Extract every line of the listing below that contains the string "Select", copying each line in full.

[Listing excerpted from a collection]
================================
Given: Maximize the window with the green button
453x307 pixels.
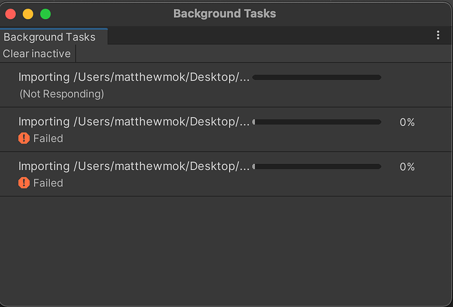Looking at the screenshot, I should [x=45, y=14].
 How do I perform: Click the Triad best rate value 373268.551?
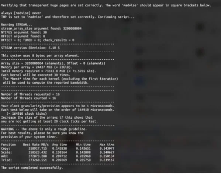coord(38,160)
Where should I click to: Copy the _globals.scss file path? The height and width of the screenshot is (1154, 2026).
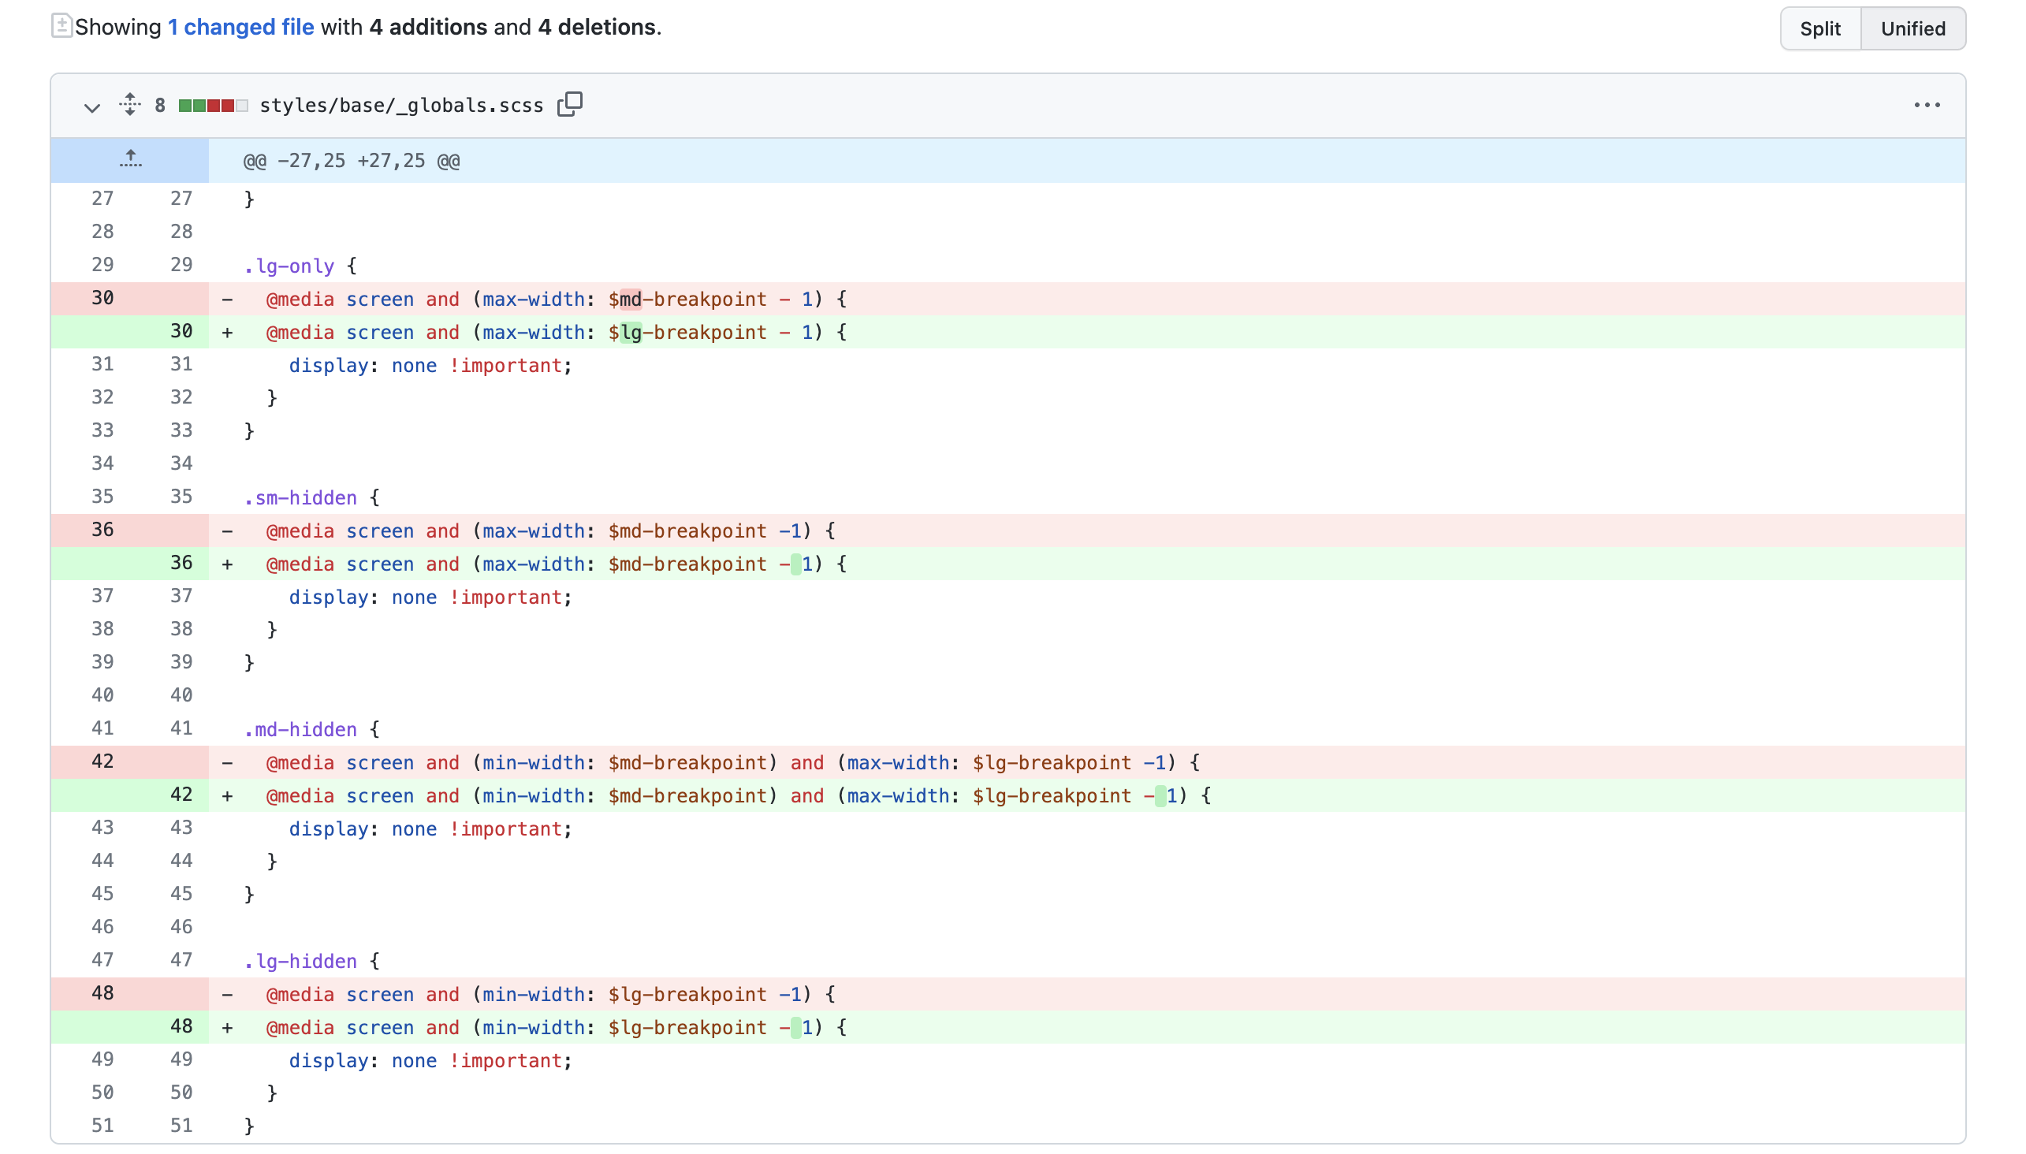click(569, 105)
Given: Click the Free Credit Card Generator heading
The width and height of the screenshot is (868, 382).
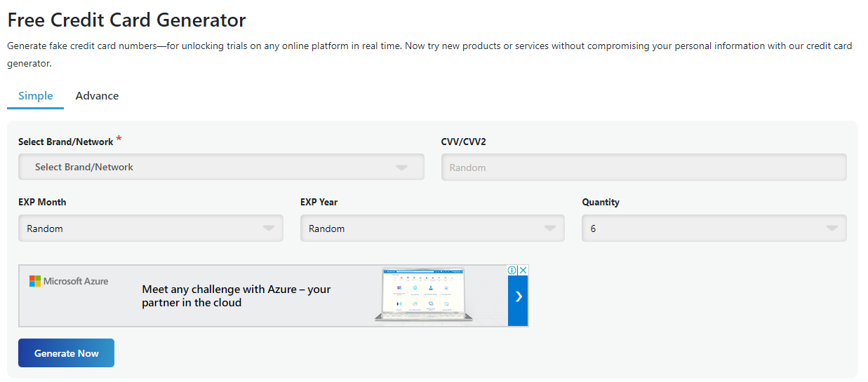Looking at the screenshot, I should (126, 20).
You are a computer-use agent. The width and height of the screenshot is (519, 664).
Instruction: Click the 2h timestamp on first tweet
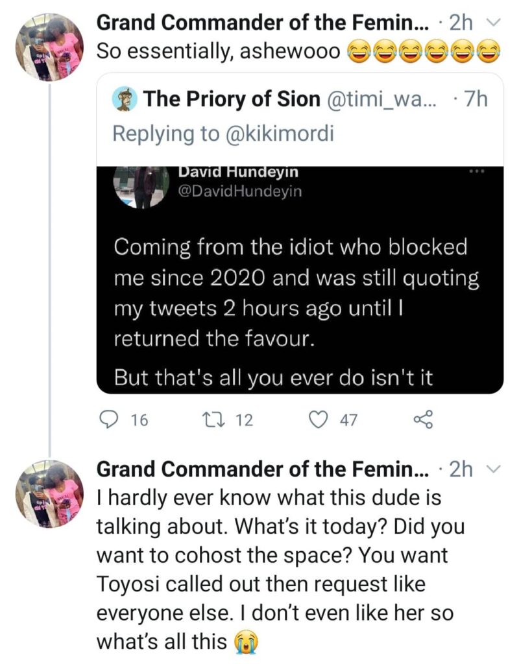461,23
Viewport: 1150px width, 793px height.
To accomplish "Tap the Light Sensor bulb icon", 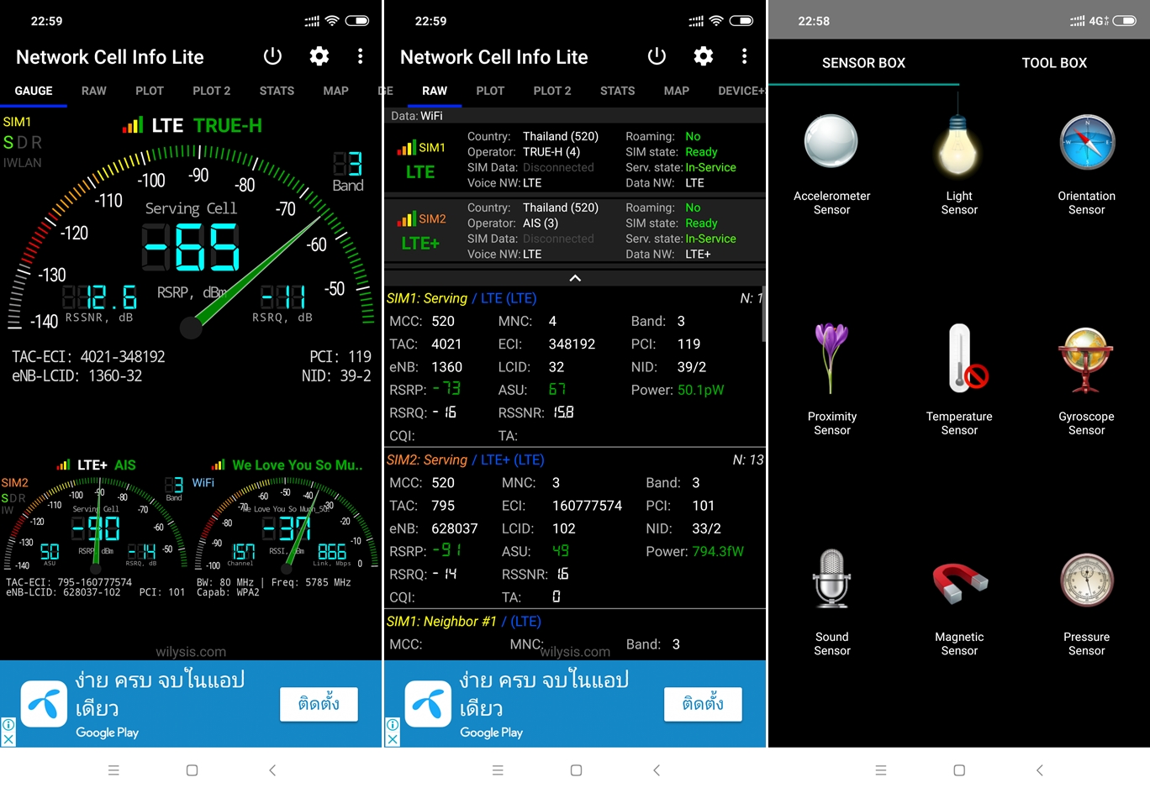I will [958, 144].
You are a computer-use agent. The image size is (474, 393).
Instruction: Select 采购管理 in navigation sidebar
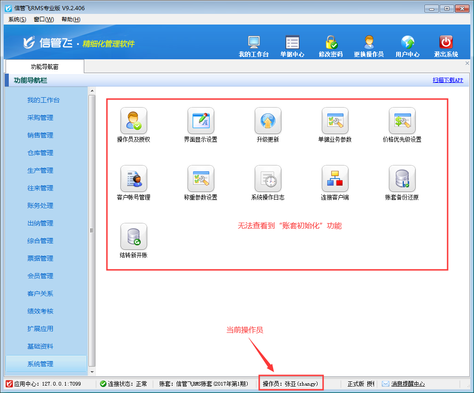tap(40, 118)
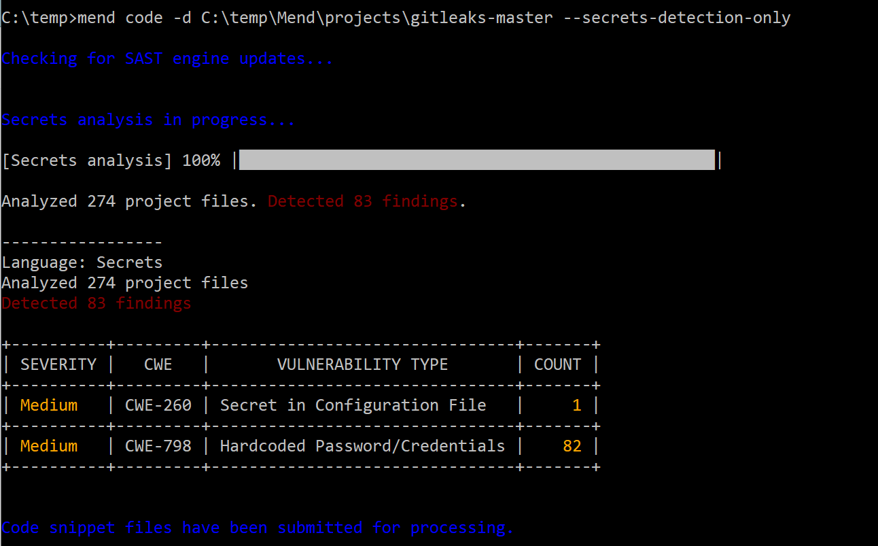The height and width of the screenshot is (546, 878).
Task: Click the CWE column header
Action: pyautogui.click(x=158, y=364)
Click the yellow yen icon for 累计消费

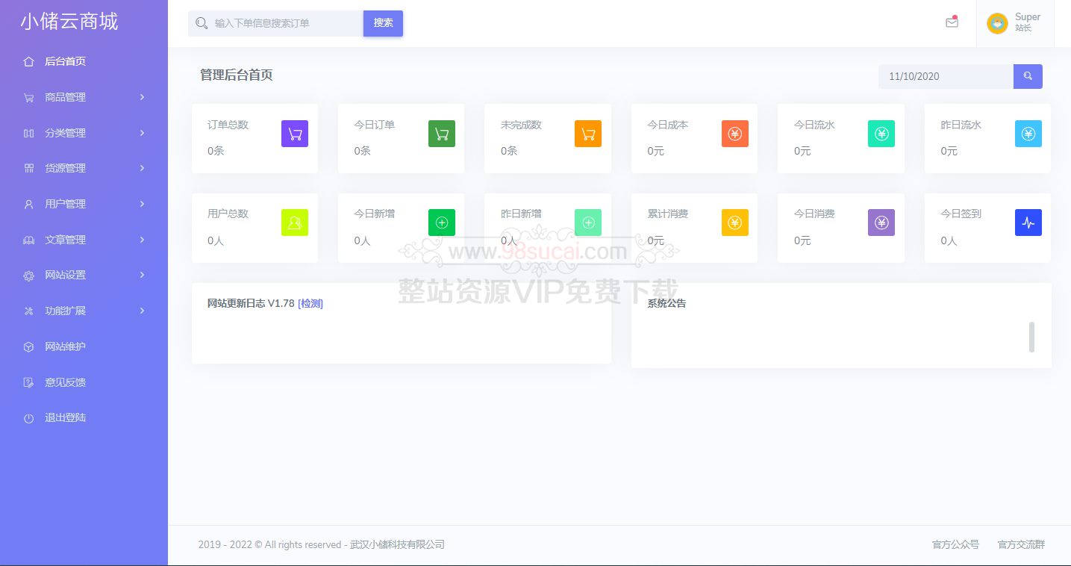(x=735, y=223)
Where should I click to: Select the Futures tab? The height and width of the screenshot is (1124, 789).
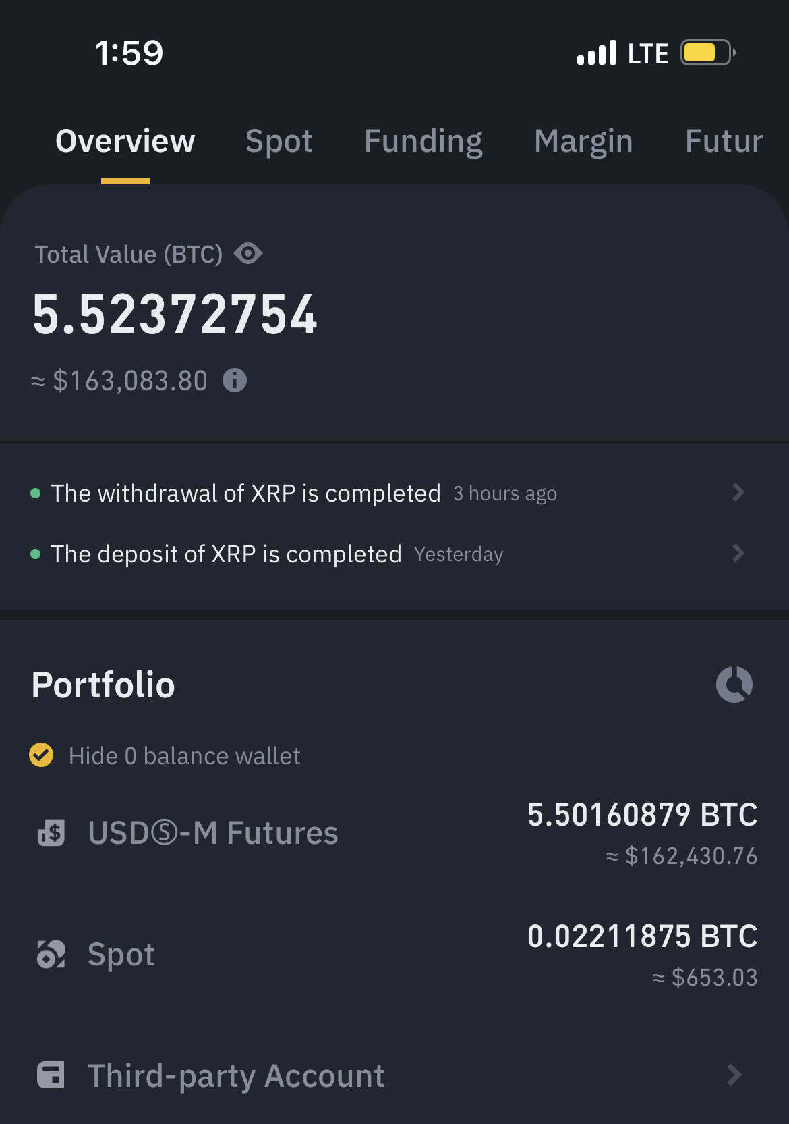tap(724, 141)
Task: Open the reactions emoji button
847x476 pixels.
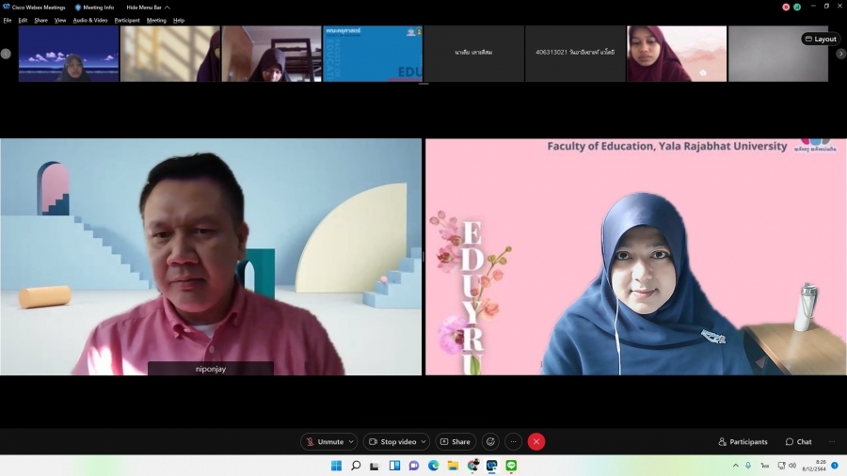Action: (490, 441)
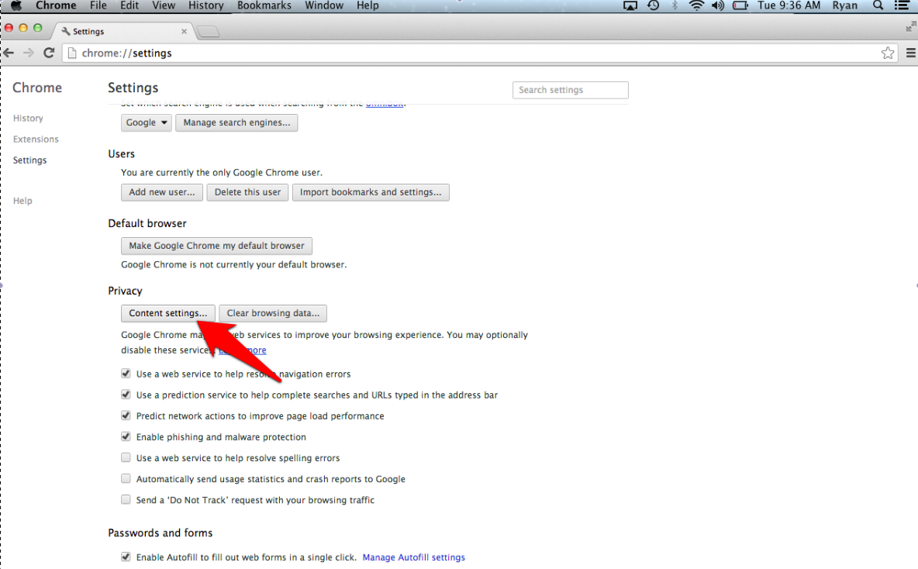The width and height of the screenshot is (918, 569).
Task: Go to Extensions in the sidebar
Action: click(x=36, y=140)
================================
**Result of the exercise**
Instruction: Select 采购管理 in navigation sidebar
Where should I click to: Select the Futures tab? The height and width of the screenshot is (1124, 789).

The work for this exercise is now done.